▸ ACTION ITEM
Pictures in the records are to be excluded from an otherwise exact copy.

**** EXCERPTED DATA

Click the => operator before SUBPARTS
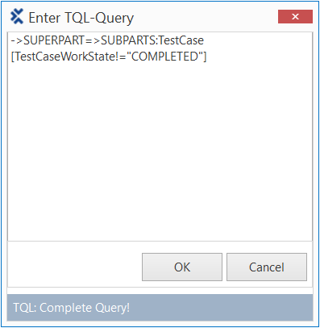93,40
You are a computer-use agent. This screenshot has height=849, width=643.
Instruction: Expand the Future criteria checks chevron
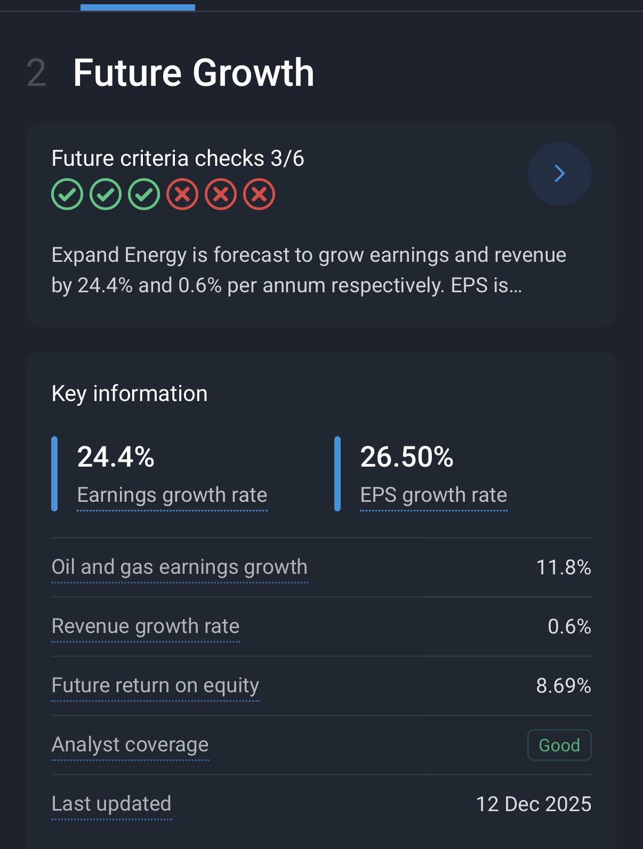tap(559, 174)
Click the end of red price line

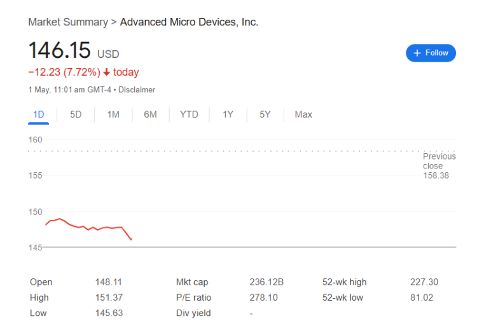coord(131,240)
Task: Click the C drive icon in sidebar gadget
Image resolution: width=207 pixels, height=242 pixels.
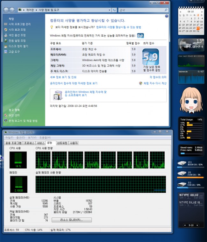Action: pos(181,164)
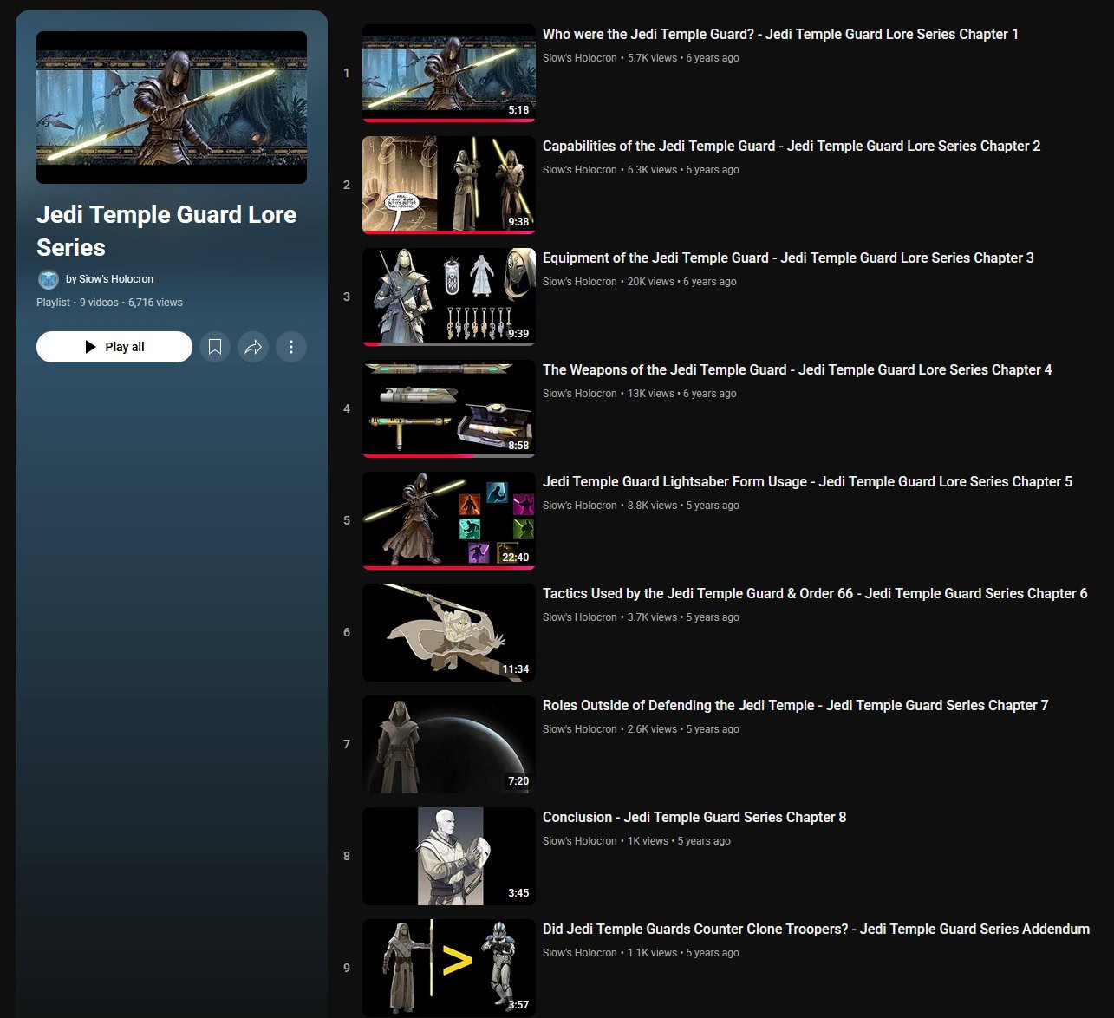The height and width of the screenshot is (1018, 1114).
Task: Play Chapter 1 video thumbnail
Action: click(x=448, y=73)
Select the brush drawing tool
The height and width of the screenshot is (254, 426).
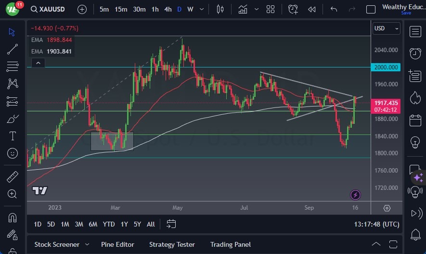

********

▸ RESPONSE TO THE TASK
Click the => operator before SUBPARTS
93,40
You are a computer-use agent. This screenshot has height=849, width=643.
Instruction: Expand the Future criteria checks chevron
tap(559, 174)
Click the end of red price line

coord(131,240)
Task: Click the C drive icon in sidebar gadget
Image resolution: width=207 pixels, height=242 pixels.
Action: pos(181,164)
The height and width of the screenshot is (1018, 1114).
Task: Play Chapter 1 video thumbnail
Action: click(x=448, y=73)
Select the brush drawing tool
The height and width of the screenshot is (254, 426).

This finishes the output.